To the person who asked about Tatyana.  No I do not deal with Tatyana or Svetlana while I am here.  You must understand they are part of the problem and I wouldn’t befriend them if I had to.  I do have an address for Tatyana at home and I will get it to you when I get back.  But God only knows why anyone would want that witch’s address and phone number for anything other than to ask what in the world did you do with the orphanage donations?

    BTDT again popped in, adamantly stating that their funds had gone to the orphanage director and directly into the bank.
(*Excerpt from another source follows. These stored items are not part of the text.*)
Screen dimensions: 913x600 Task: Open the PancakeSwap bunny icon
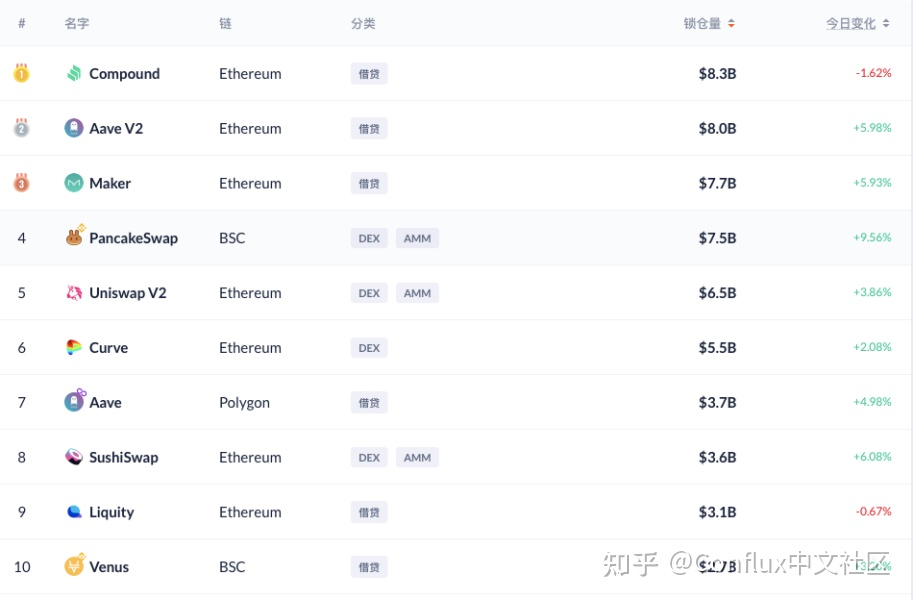point(75,236)
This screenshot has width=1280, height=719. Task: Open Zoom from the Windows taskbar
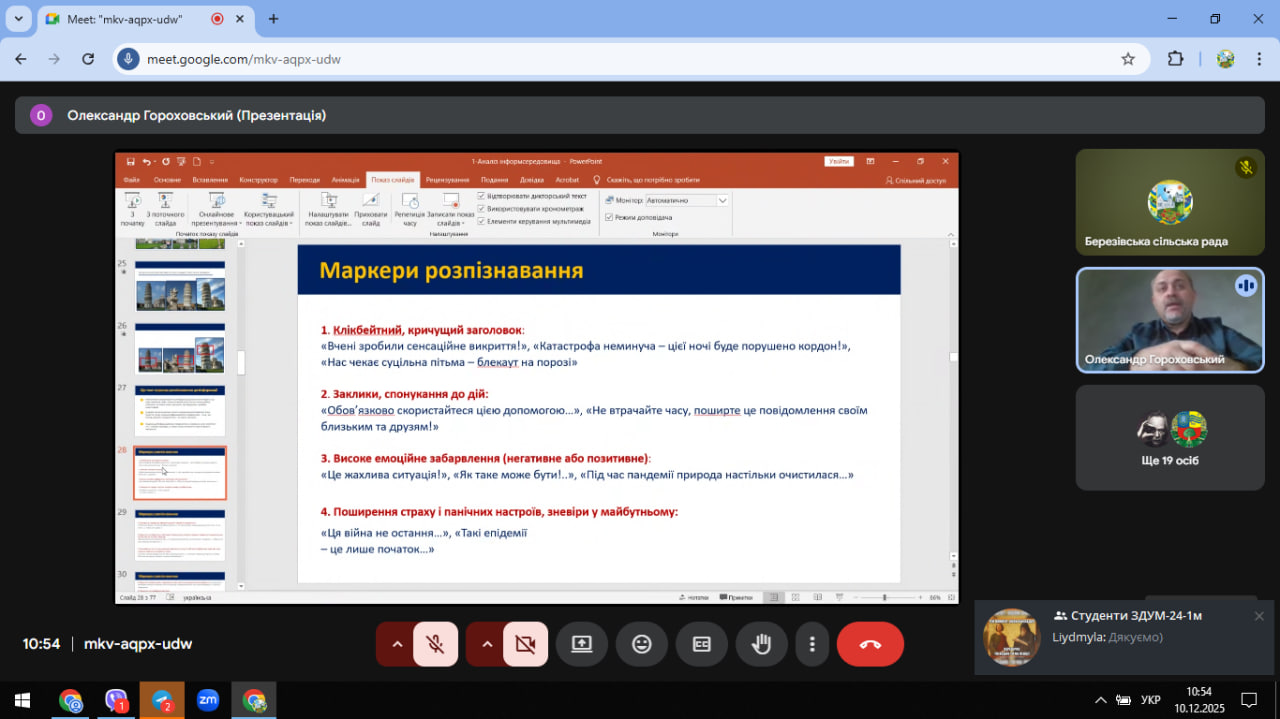pyautogui.click(x=207, y=700)
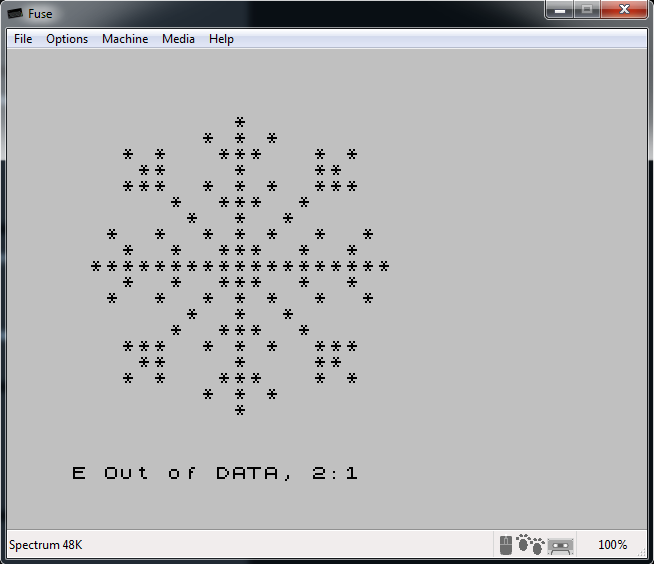Click the window resize grip corner
Screen dimensions: 654x564
pyautogui.click(x=645, y=555)
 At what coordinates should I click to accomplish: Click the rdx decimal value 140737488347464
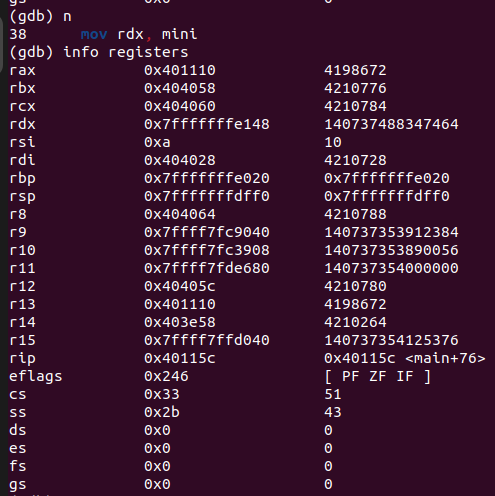[x=391, y=124]
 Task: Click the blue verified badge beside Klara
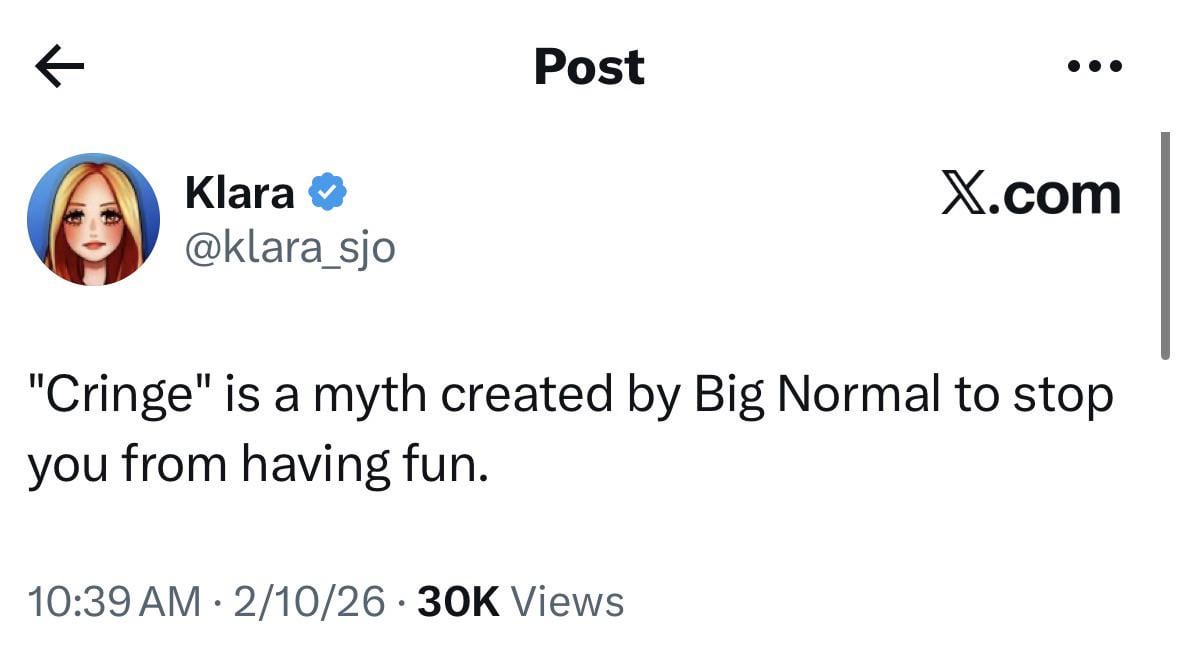point(327,192)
BTDT never came out and said that they were an Amrex family, so I am willing to believe what she says about the donations.  On Jan. 29 she posted:

I personally know of many couples that have given their donations directly to the orphanage within the last couple of years, ourselves included.  We went with an orphanage representative to the bank and saw that our money was deposited directly into the orphanage’s account.  These donations that I speak of have all been well over $325 and there are receipts to prove it.  There were no foreign fees involved in these adoptions, so no money was kept by the faciliator.  The latest couple to make a donation directly to the orphanage left Blago just before you arrived.

    Alysha, in her response to this thanked BTDT for the info about the bank. But she asked, “Were the couples you speak of taken to the bank by Tatyana? I asked the orphanage director if the people at the bank were suspects also …By the way BTDT, I have a receipt for $6,000 donation from the bank but, no, the orphanage didn’t get my donation either.”

    On Feb. 1 BTDT responded, this time not as positive as she was in her previous post.

I don’t have an actual address before me.  I would have to locate receipts and then have it translated, or talk to the other couple that just went. It is possible that we went to the same place CP went, although  we were told it was a bank, not the Health Department.  I suppose many of the buildings look the same, but this one did have bars at the teller windows.  If there were ‘rats’ involved in this transaction, then they were all throughout the building.  Everyone knew why were there and a number of people were involved in our transaction.  Of course, this was two years ago.  We saw Ludmilla before we went and she was well aware of the donation we were making.  She never said anything later about not receiving the donation, so we ‘assumed’ she did get it.

    Publicly Alysha continued to admonish the Blago/Amrex adopters to keep quiet and that categorically Amrex and their agencies were, to some extent, circumventing Russian adoption laws. She cautioned them they would be told what a bad person she was by Tatyana, so to be prepared. 

    She again begged them to make the donation in person. On one of her last posts from Amur, Alysha told people simply “Adoption in Russia is free. I hope one day that many people will be able to adopt for the true amount it takes to do this and that Americans won’t be robbed blind by agencies and red tape. If we do have to fork out ridiculous amounts of money that orphanage will receive it, not a bunch of greedy rats.”

    Greedy rats, greedy agency directors, sick, malnourished children — it’s a nightmare that never seems to end.